▸ Work required
Could you copy out the entries word for word, starting at the very beginning and ending at the line that contains "coord(14,374)", with both ends included and the pictures left out?

▸ Records to process
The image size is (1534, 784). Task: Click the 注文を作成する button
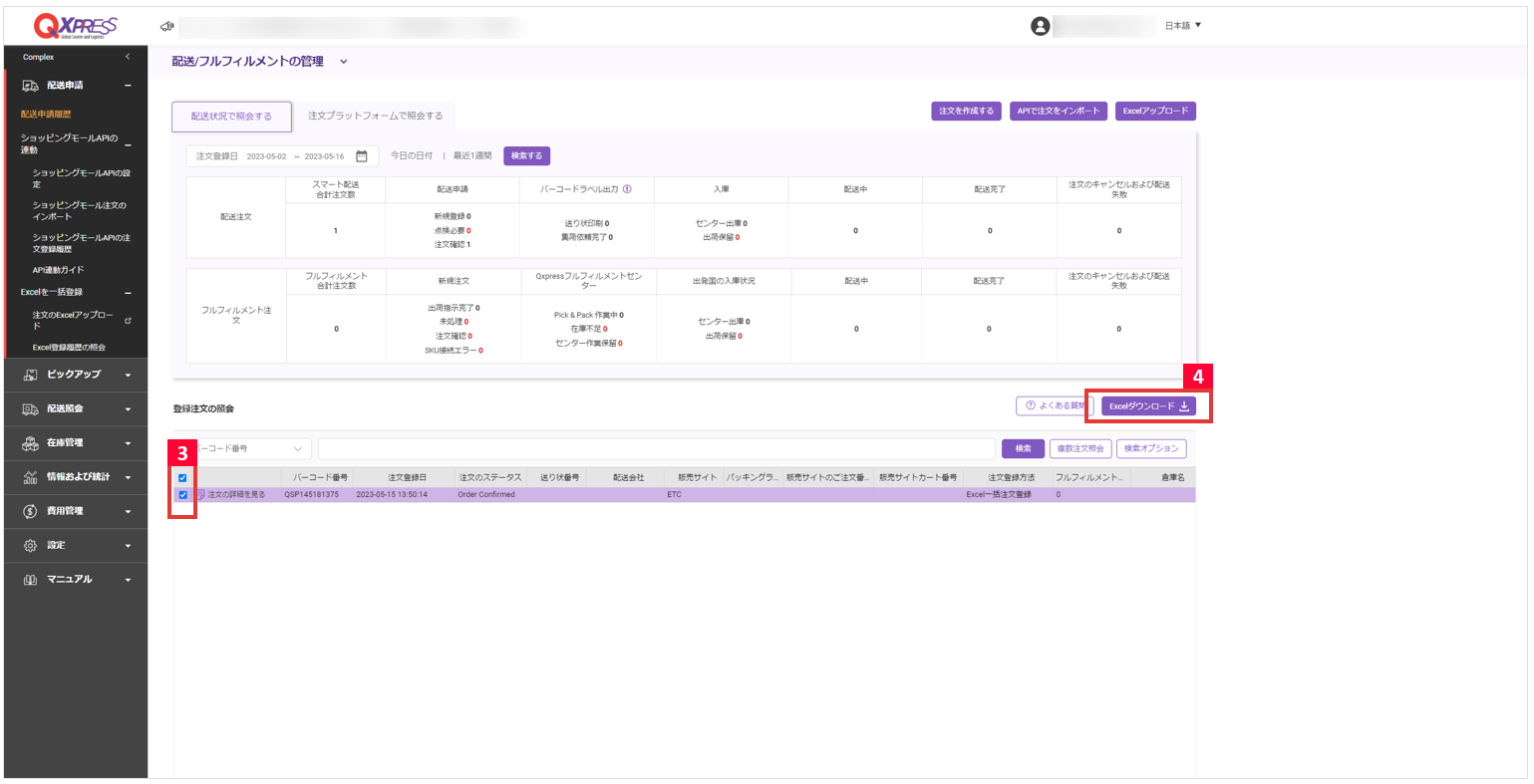[x=966, y=112]
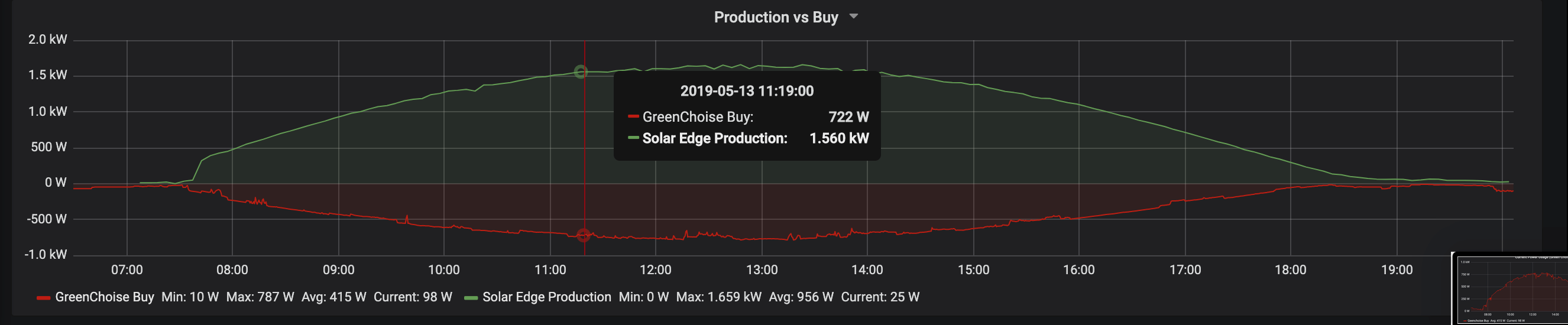The width and height of the screenshot is (1568, 325).
Task: Click "Current: 25 W" legend value
Action: [880, 297]
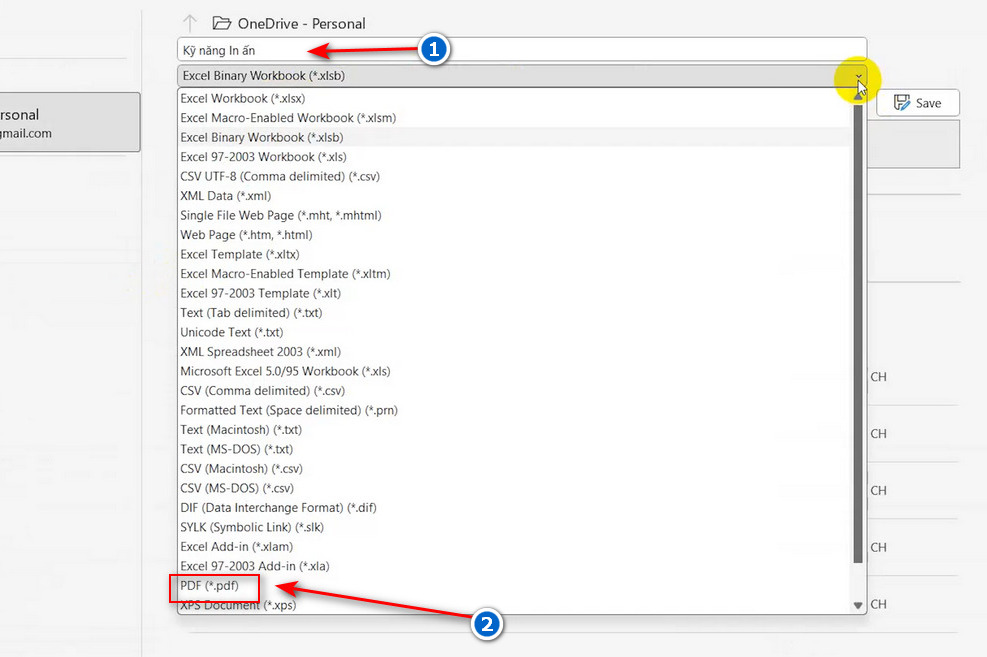Select XPS Document (*.xps) option
This screenshot has height=657, width=987.
tap(237, 605)
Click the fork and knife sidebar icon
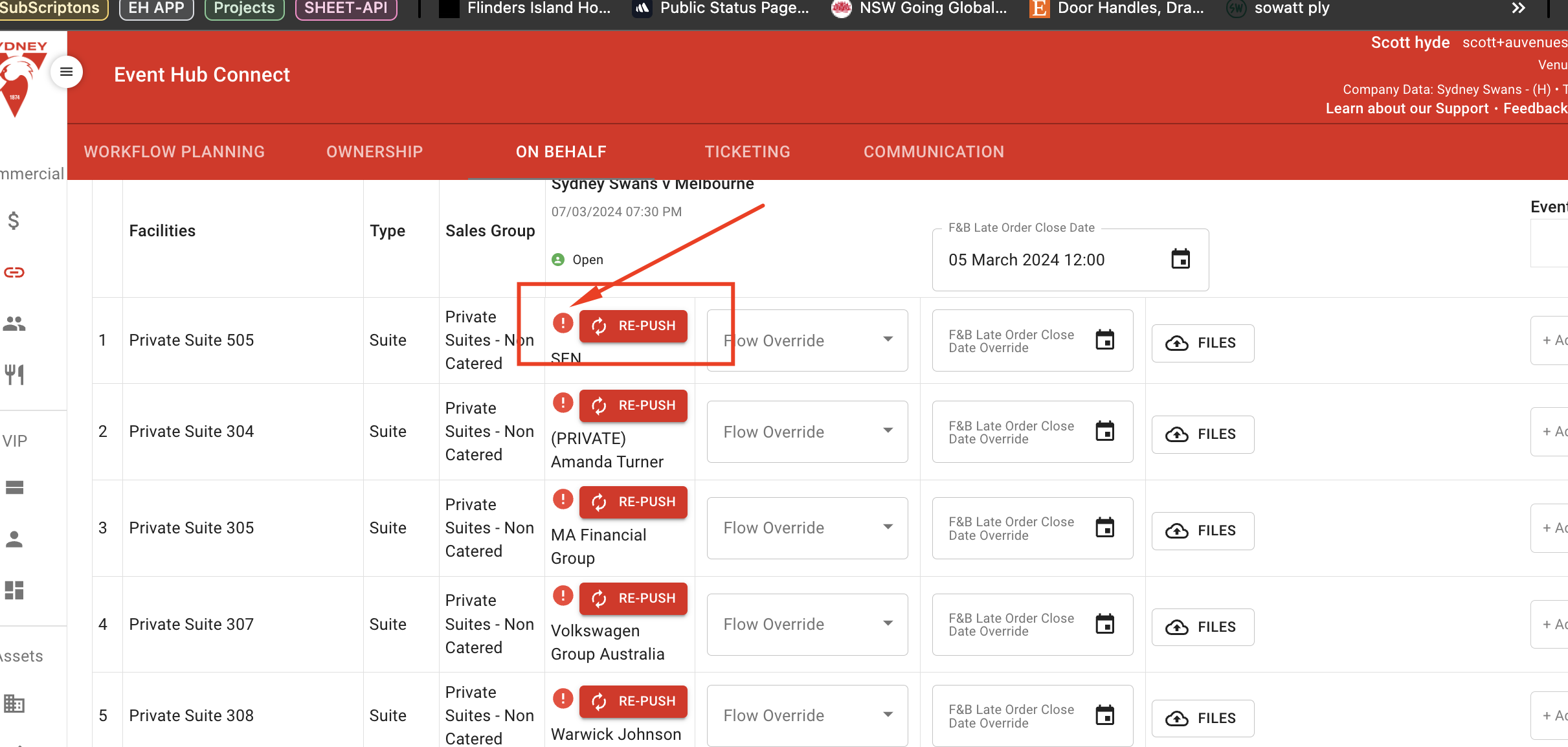 coord(14,374)
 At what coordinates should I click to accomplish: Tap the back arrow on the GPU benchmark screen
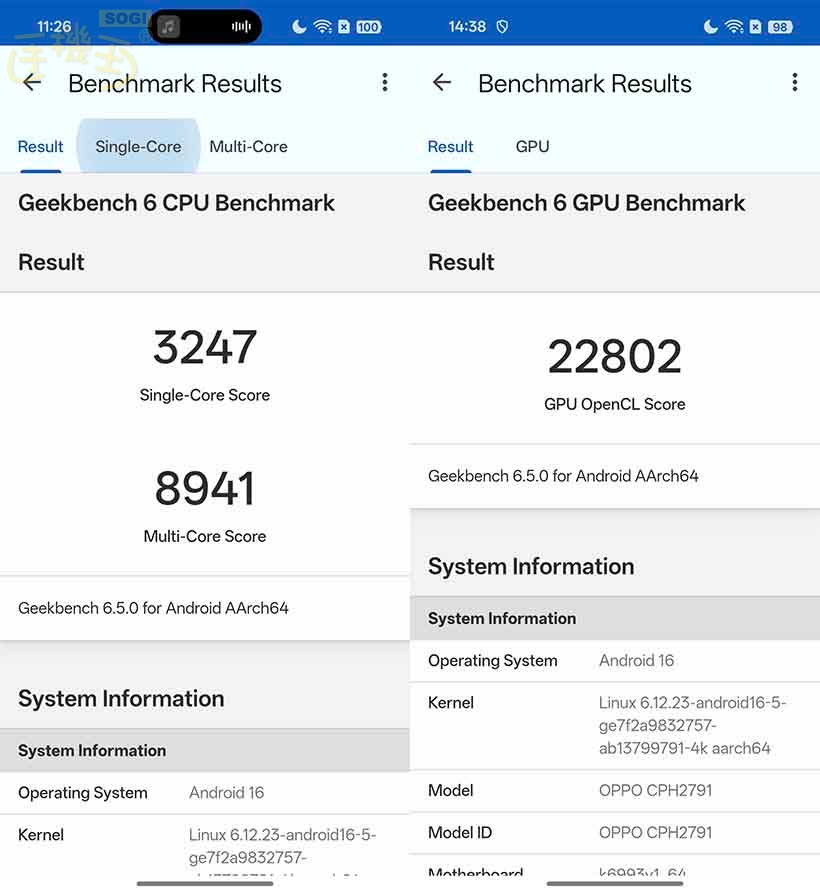tap(441, 83)
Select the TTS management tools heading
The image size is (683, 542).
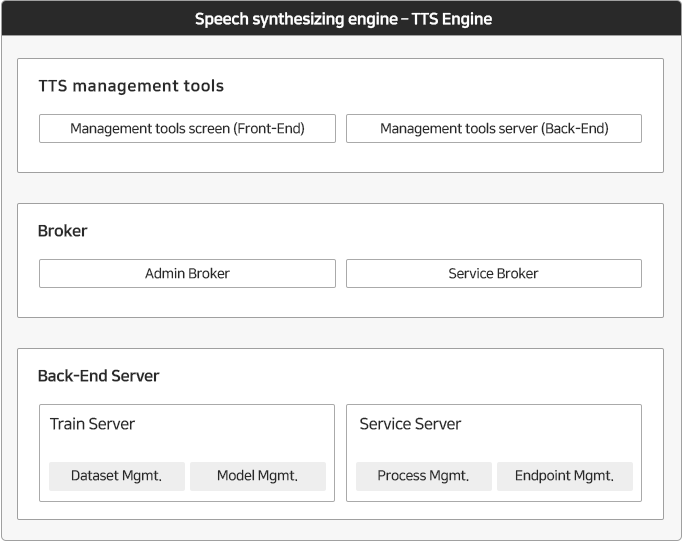point(131,86)
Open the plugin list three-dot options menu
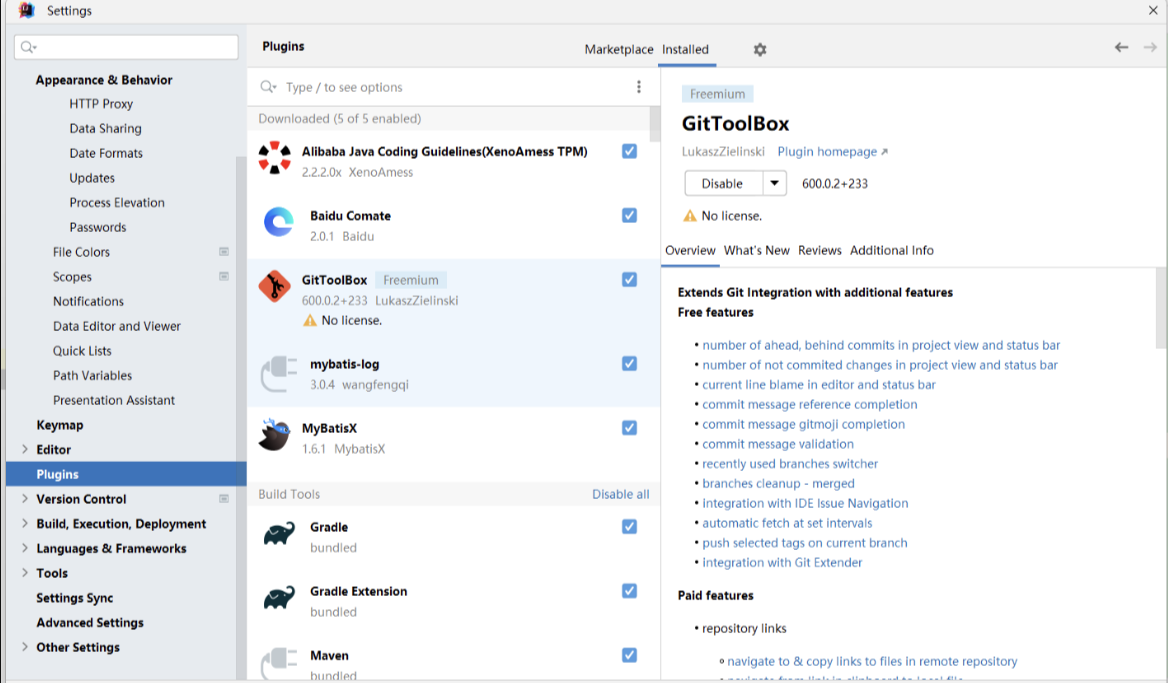The image size is (1168, 683). click(639, 87)
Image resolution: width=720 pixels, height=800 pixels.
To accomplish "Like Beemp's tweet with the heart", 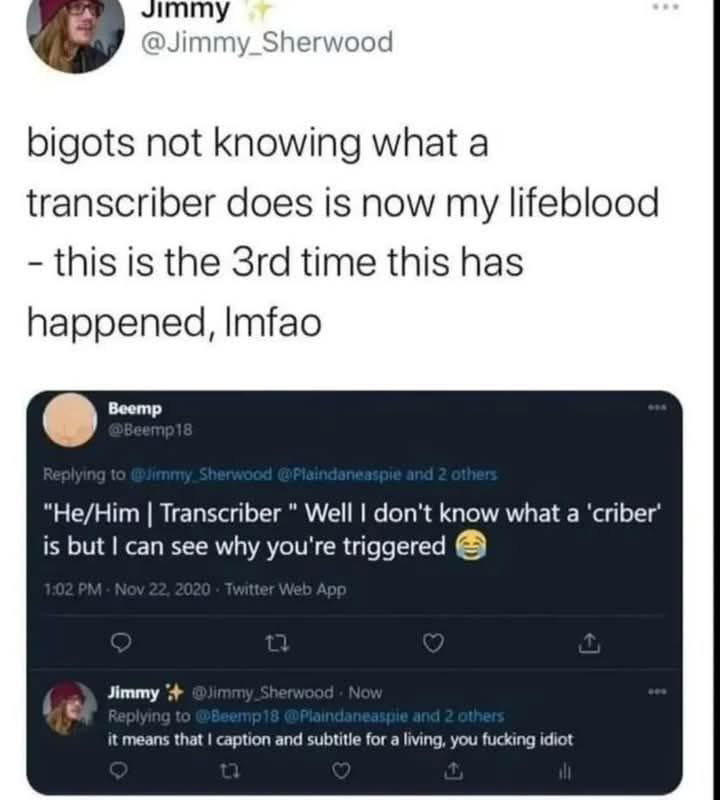I will point(434,643).
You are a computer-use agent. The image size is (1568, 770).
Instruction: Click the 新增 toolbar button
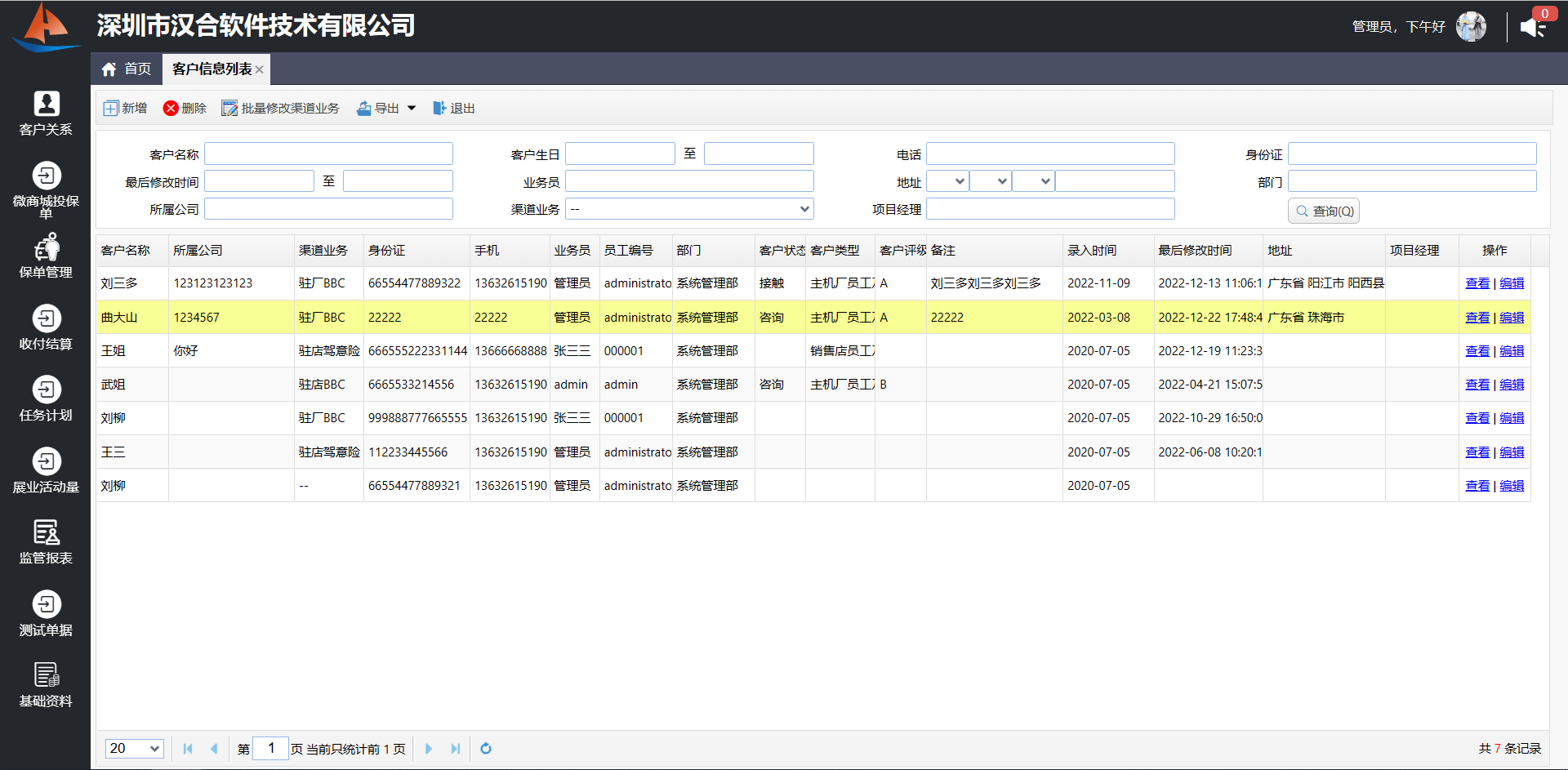pyautogui.click(x=125, y=109)
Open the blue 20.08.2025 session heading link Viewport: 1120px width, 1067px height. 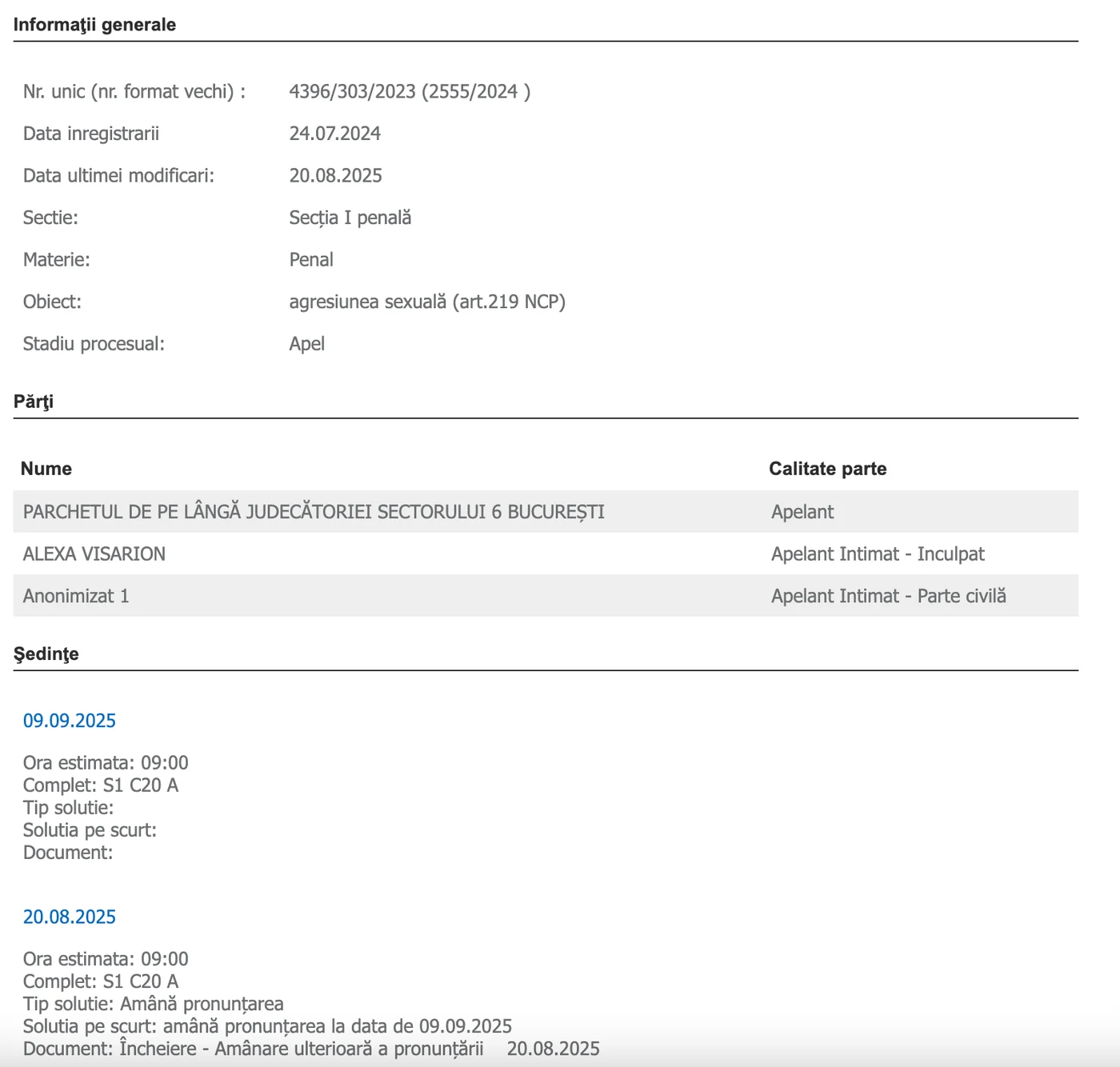tap(70, 917)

▸ Answer to the task
The image size is (1534, 784). Task: Click the 注文を作成する button
[x=966, y=112]
The width and height of the screenshot is (1568, 325).
Task: Click "Current: 25 W" legend value
Action: [880, 297]
Select XPS Document (*.xps) option
This screenshot has height=657, width=987.
tap(237, 605)
Click the fork and knife sidebar icon
 coord(14,374)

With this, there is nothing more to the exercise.